The last multi-tenant office building to open in downtown Kansas City was the 29-story building at 1201 Walnut, whose tenants include the Stinson Leonard Street law firm and Grant Thornton. In 2006, the 17-story tower for H&R Block’s headquarters opened in the Power & Light District, but that building at the time was planned for only one company.
It’s been a priority, both of the city and of civic organizations like the Kansas City Area Development Council, to find a developer willing to push for new office development to attract employers to downtown. Much of the existing downtown office space that is available is in older buildings that are seen as less appealing to companies considering a move to the urban core.
“As good as things seem and as good as things are...there are a lot of market reasons why nothing like this has been created in almost 30 years,” Copaken said.
Copaken is building the project on a speculative basis, meaning he doesn’t have tenants in mind yet, but is confident that he can sign some to lease agreements before it opens in almost three years.
Copaken’s news was probably music to Tim Cowden’s ears.

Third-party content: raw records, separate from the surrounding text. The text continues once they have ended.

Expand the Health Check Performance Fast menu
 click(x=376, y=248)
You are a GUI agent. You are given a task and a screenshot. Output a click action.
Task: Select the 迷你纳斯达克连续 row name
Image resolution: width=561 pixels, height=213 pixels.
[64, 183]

Cowden, the chief executive of the Kansas City Area Development Council, an organization that looks to recruit employers to the Kansas City region, has hoped that a developer would take the risk to build new office space.
That’s because businesses that consider locating in Kansas City have been off-put by the lack of immediately available, premier office space.
“(Kansas City) has lost out on some major employer opportunities because we didn’t have this type of office product available,” Cowden told The Star in a text message. “Peer markets like Nashville, Denver, Dallas and Salt Lake have all seen Class A (speculative) office development occur. This helps even the playing field against markets like these — and smaller ones like (Oklahoma City) that have also seen (speculative) office activity of late.”
Kansas City’s Class A office vacancy rate has been dipping continuously since 2014, when it was nearly 12 percent, to 9 percent in 2017, according to KCADC research. But not much has been done in terms of building new office space.
Meanwhile, cities like Dallas and Atlanta have delivered expansive speculative office developments since 2016. Atlanta has built nearly 4 million square feet of speculative office space in the last two years, according to the KCADC.
Copaken acknowledged that his development team is taking a big risk with the Strata project, but thinks it’s the right time.
“I think the city has some good examples of where they’re missing out on deals because the space isn’t currently available,” Copaken said.
“In the evolution of development, office space follows where people choose to live,” Cowden said. “The timing of this new office tower makes sense based on all the multifamily, entertainment and retail that has occurred downtown in recent years. The time is now.”
Copaken Brooks has a long track record as a developer in Kansas City; one of their recent projects, Corrigan Station in the Crossroads, was widely seen as a successful urban core office project. It is leased by WeWork, Hollis+Miller architects and other tenants.